Ontario to Mine for More Revenue

Last week’s provincial budget promised a mining sector review “to ensure Ontario receives fair compensation for its non-renewable resources,” a proposal advanced by this blog and the United Steelworkers before appearing as a Drummond recommendation.

The relevant budget section begins with the following observation: “Ontario has the highest value of mineral production of any province or territory in Canada.” Similarly, this blog had noted: “Ontario has the most valuable mineral production of any Canadian province or territory.”

It also noted that Ontario’s budget typically lumps the Mining Tax together with “Other Taxes.” Last week’s budget at least disclosed that “Ontario collected approximately $140 million in mining tax in 2010–11.”

That significantly exceeds the $82 million reported by the Mining Association’s own study (Table 2), which I had previously quoted. It’s also worth noting that the budget’s “Royalties” line, $145 million in 2010-11, includes the Ontario diamond royalty and some revenue from quarries. However, I am told that it mostly comprises water and stumpage fees.

A more detailed breakdown of resource revenue is still needed. (Ironically, the provincial budget featured a whole section on “transparency.”) However, the available information suggests that Ontario collected around $200 million of mineral revenue in 2010-11.

The value of minerals extracted is also rising. I had previously cited Natural Resources Canada’s 2010 figure of $8.1 billion for Ontario. Last week’s provincial budget reported a 2011 estimate of $10.7 billion. So, it might have been around $9 billion for the 2010-11 fiscal year.

In conclusion, resource companies apparently paid about $200 million to extract about $9 billion of minerals from Ontario’s mines and quarries. A 2% return is less bad than the 1% I had estimated before the budget. But as one of northern Ontario’s favourite daughters would say, “That don’t impress me much.”

Bring on the review!

UPDATE (April 4): Interviewed on CityNews and BNN (video)

4 comments

  • Are people familiar with the Henry Review from Australia? Ken Henry recommended a 40% resource rent tax, here: http://taxreview.treasury.gov.au/content/FinalReport.aspx?doc=html/publications/papers/Final_Report_Part_1/chapter_6.htm.

    There is no reason that the rent shouldn’t be higher; an economically rational private landowner would try to get as close to 100% as possible. I know in BC we charge just 13% and allow deductions that we shouldn’t. Quebec just reformed the deductions in their in a good way, but only put the rent up to 16%. A true resource rent tax is said to be non-distortionary or low-distortionary. Because it charges a tax only on net profit (revenue – costs), it doesn’t discourage marginal production so it could go a lot higher without discouraging investment, despite what mining companies will tell you. For instance Norway gets close to 80% of its resource rents.

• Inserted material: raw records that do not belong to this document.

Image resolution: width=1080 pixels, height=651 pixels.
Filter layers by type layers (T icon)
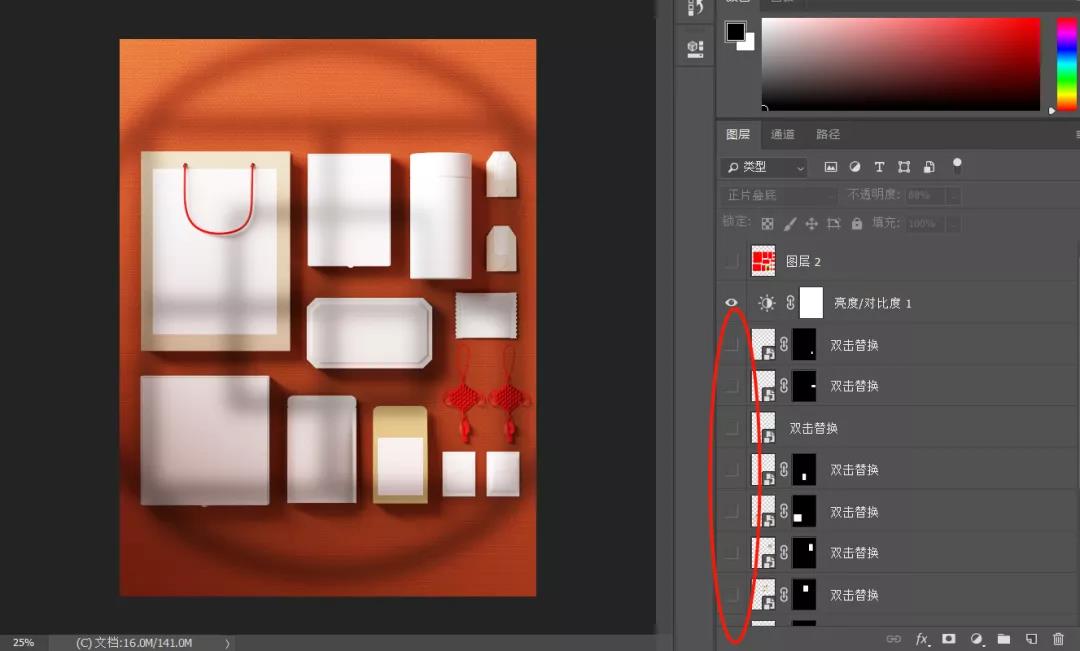point(879,167)
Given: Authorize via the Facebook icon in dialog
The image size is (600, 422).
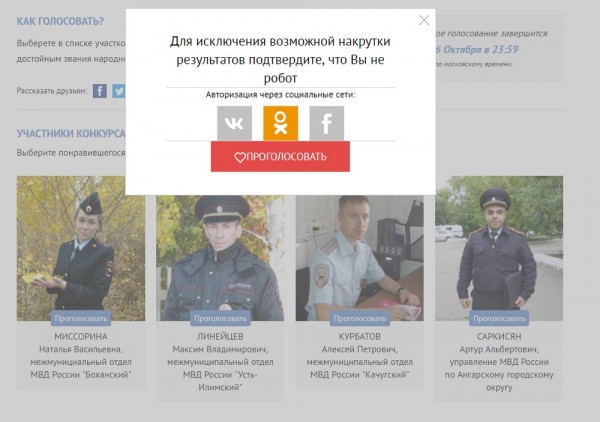Looking at the screenshot, I should click(x=326, y=123).
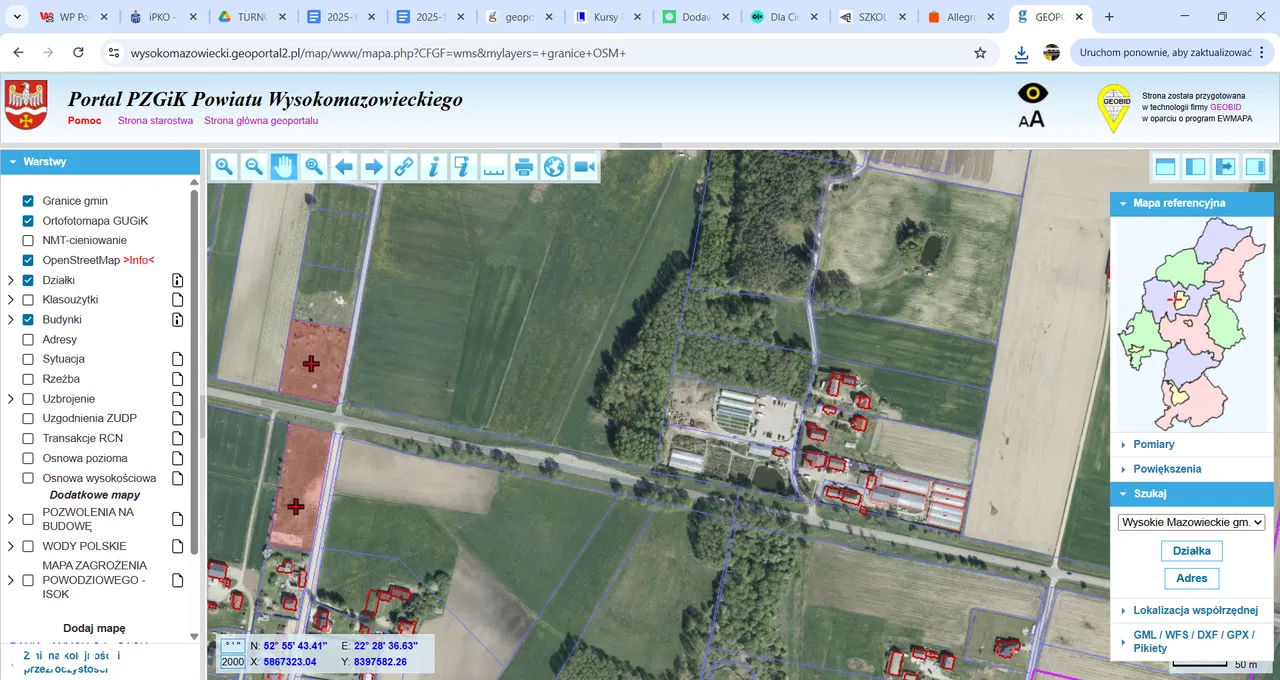Click the printer icon to print map

(x=524, y=167)
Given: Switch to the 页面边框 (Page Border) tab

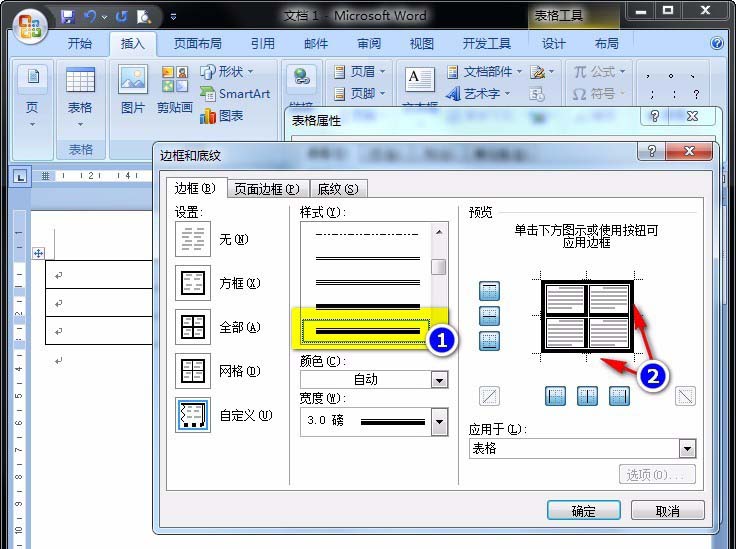Looking at the screenshot, I should point(265,189).
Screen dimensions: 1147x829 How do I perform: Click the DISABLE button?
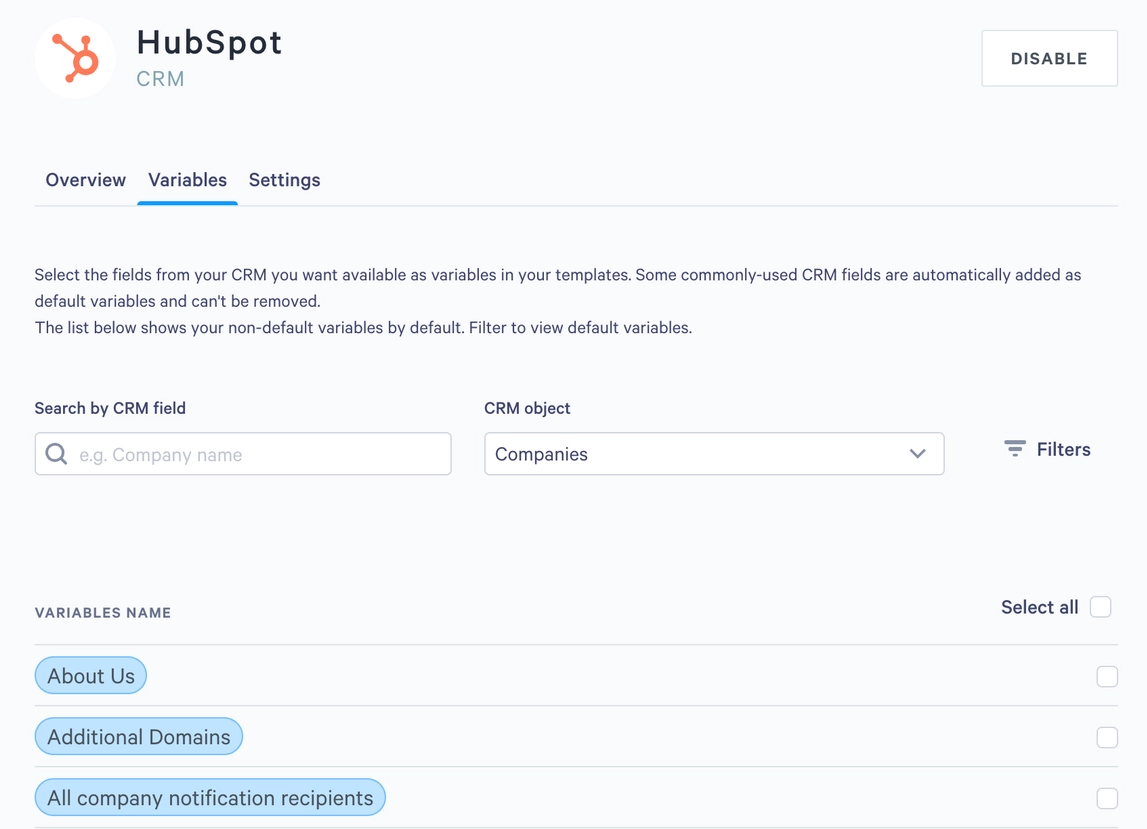1049,59
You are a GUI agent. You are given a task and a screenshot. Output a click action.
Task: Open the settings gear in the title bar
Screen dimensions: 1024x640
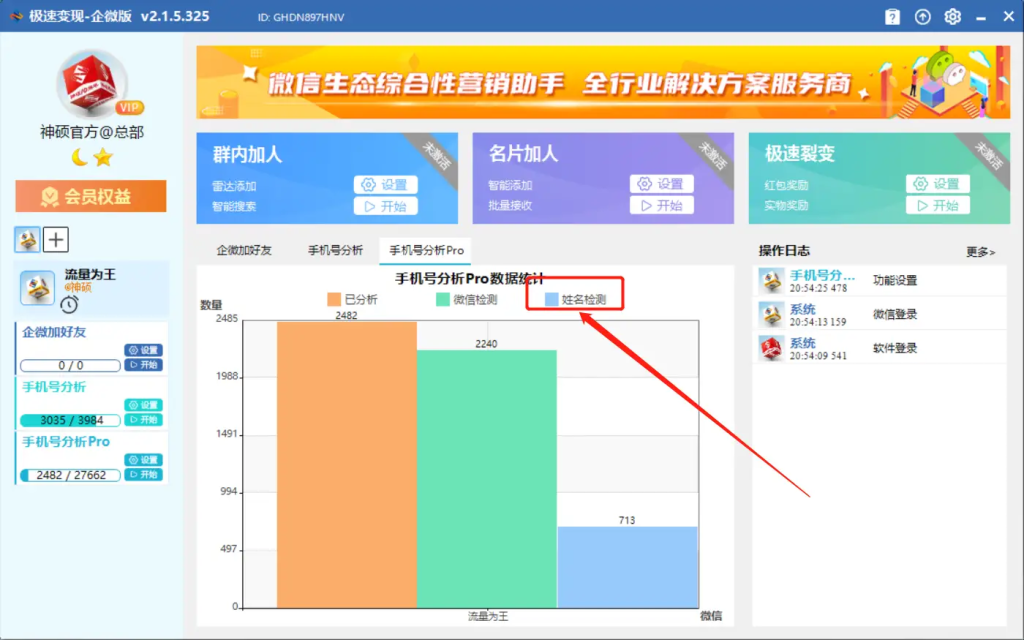953,16
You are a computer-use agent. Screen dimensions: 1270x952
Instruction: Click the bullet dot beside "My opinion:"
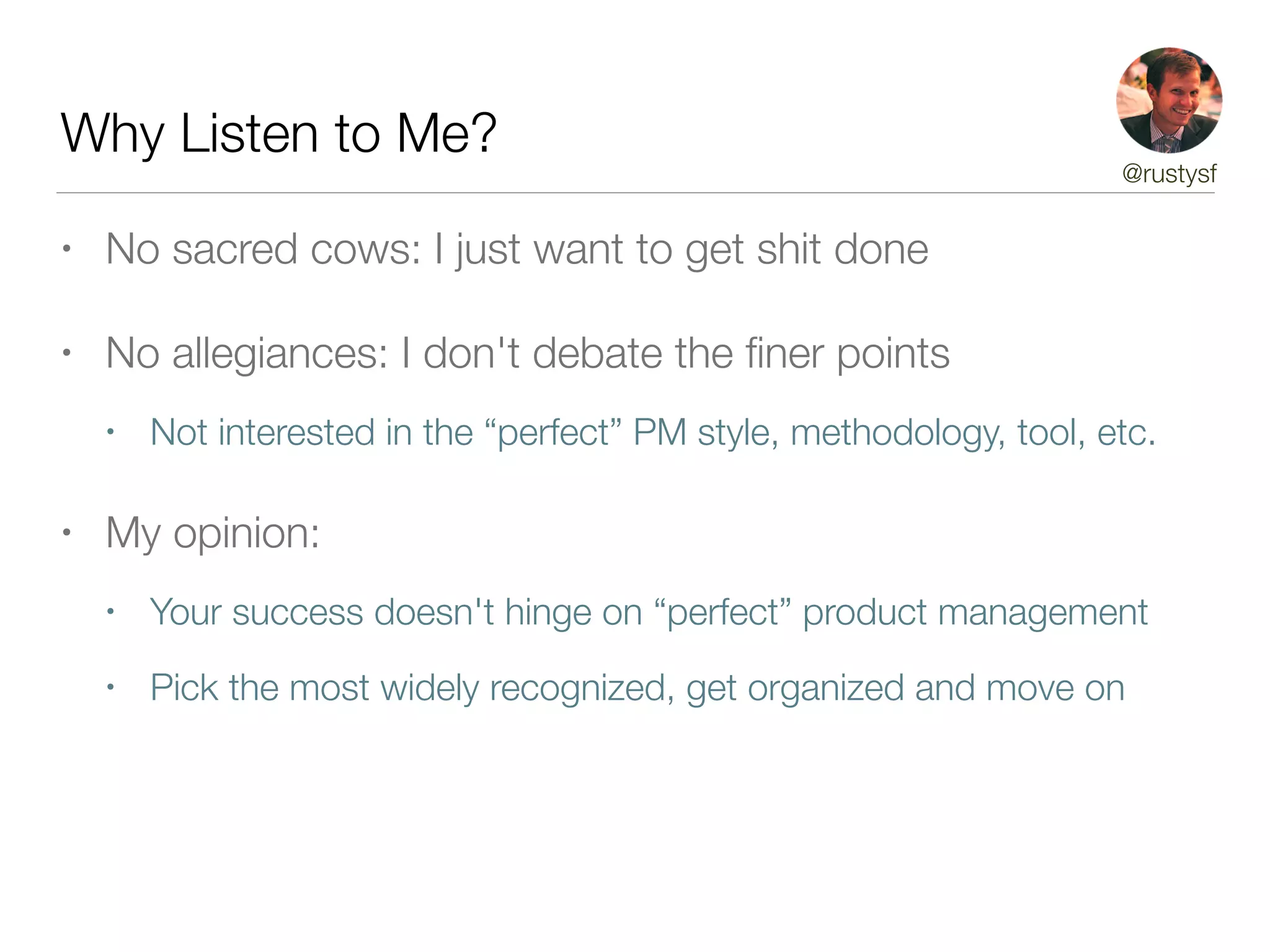click(67, 533)
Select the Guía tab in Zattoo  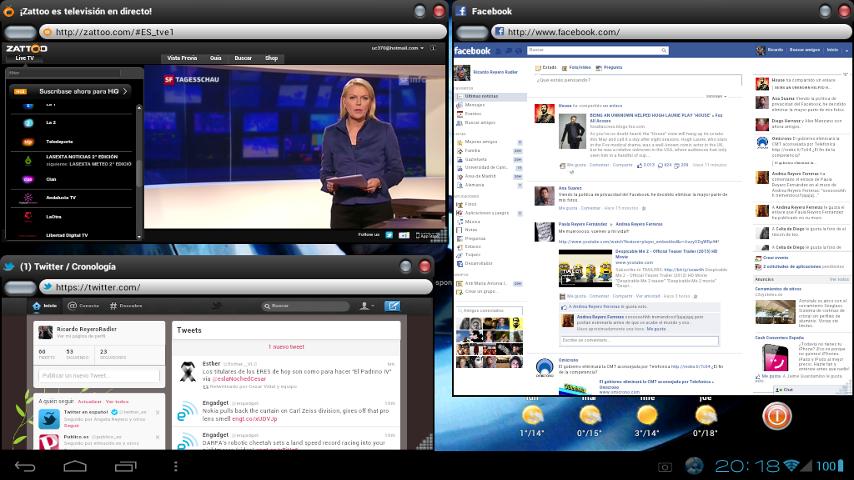tap(216, 59)
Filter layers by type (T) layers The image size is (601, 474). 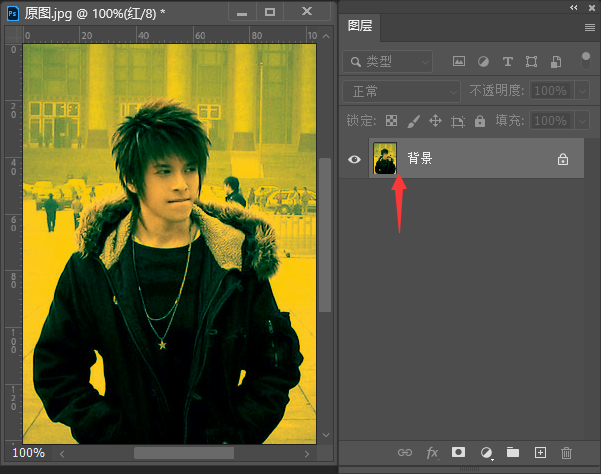coord(507,61)
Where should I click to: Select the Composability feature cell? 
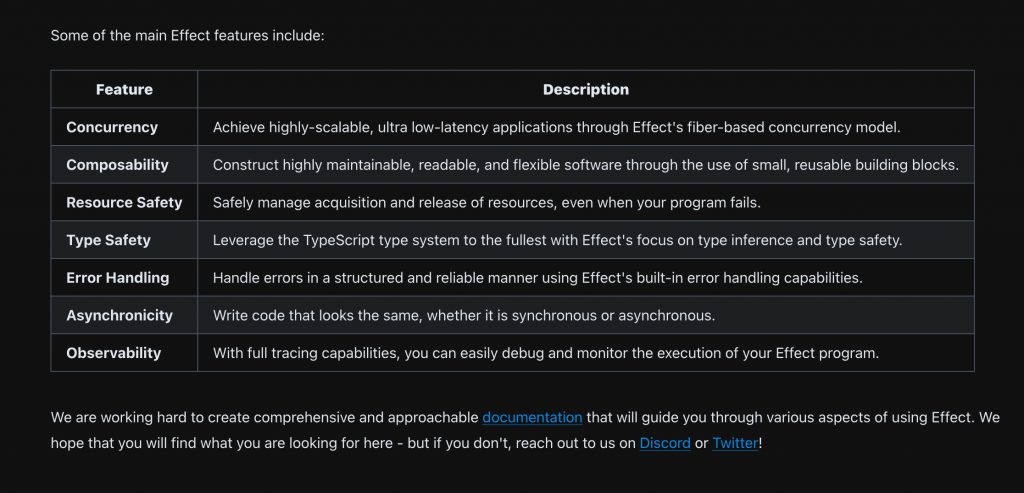tap(117, 165)
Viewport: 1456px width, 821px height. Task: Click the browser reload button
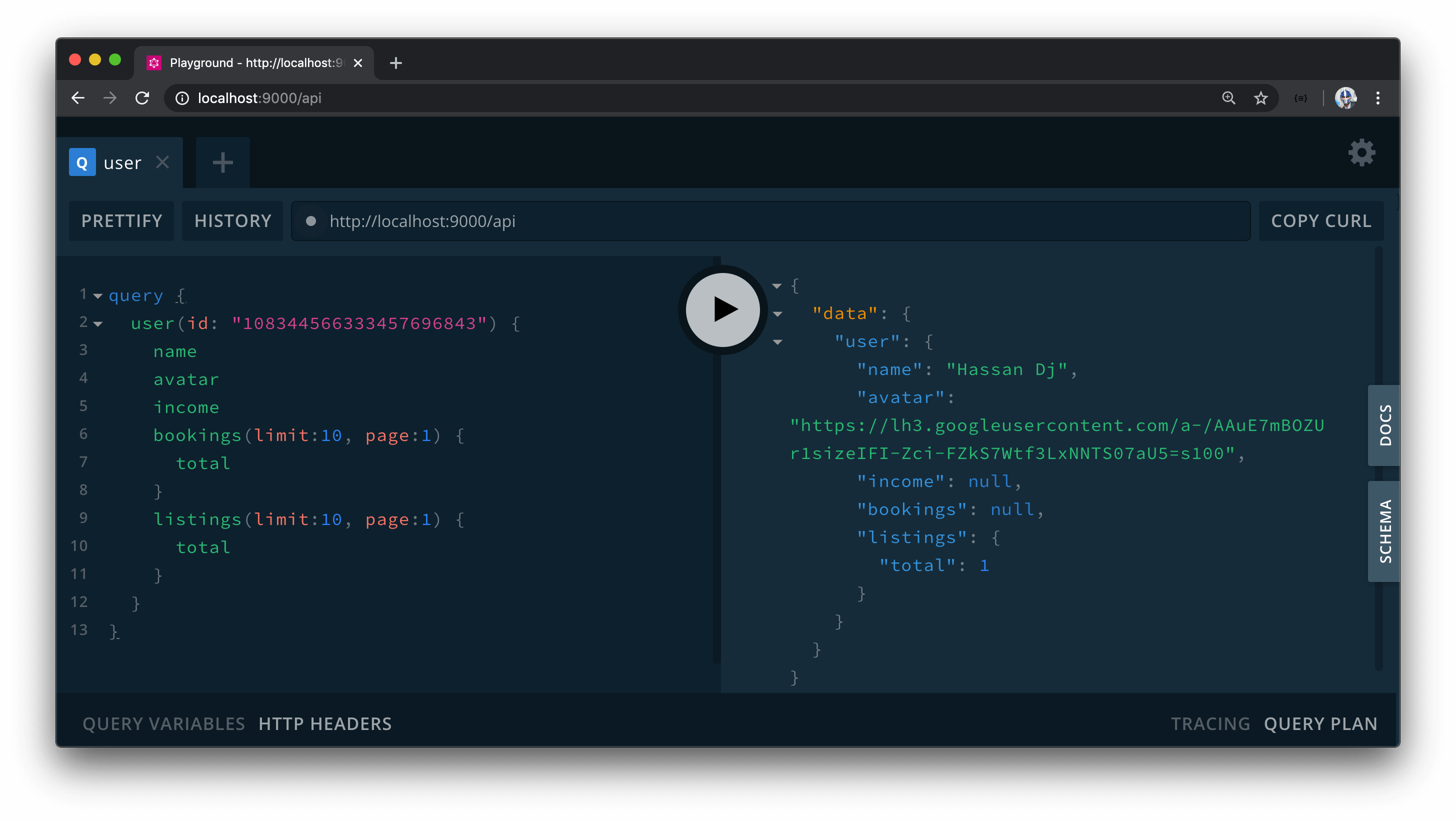pos(143,98)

    Of course in Australia, the mining companies mounted a huge attack campaign against the mining tax when the Labour government tried to implement it. It resulted in the PM being replaced by his own caucus and a new mining tax put in its stead. The new tax, the mineral resource rent tax, was only 30% and allowed all kinds of deductions and cross-subsidizations which favoured the big players, like the costs of new (unprofitable) mines could be written off against the taxes owed for old (profitable mines).

    Natural resources are a free gift of nature; morally and legally (in Canada) they are common property. Not getting the full price for them means that some people get rich and we have to charge damaging, distortionary taxes on jobs and trade.

  • Good piece as usual Erin.

    $9B of our wealth – gone with very little to show for it. We all should be screaming as loud as we can to every one we can.

    I’m sure if extended this picture to all of the natural resources in the country and if we honestly look as what small percentage we get in tax, royalties or jobs we’d see a similar National picture. And what if we counted all the cleanup and contamination left behind.

    It seems to me that GDP diverging for GNP is not a good thing. Shouldn’t we aim to create as much Canadian income and thus spending as possible. At least until inflation results from too much money (if that is ever really possible in a stable country).

    Jeff makes a great comment. Our land and what is beneath it is our public wealth. How much of that wealth is currently benefiting the public at large.

  • Further to Jeff Dean’s comment about Australia, mine workers there produced a hilarious 66-second video related to the campaign around the mining tax there. Sheer entertainment at http://www.youtube.com/watch?v=H4PcQfz0MfU&feature=channel

  • Leanne Mac Millan

    Excellent – check out work Travis fast did for Newfoundland & Labrador federation of labour on extraction rate of profit as percentage of GDP. Go get it.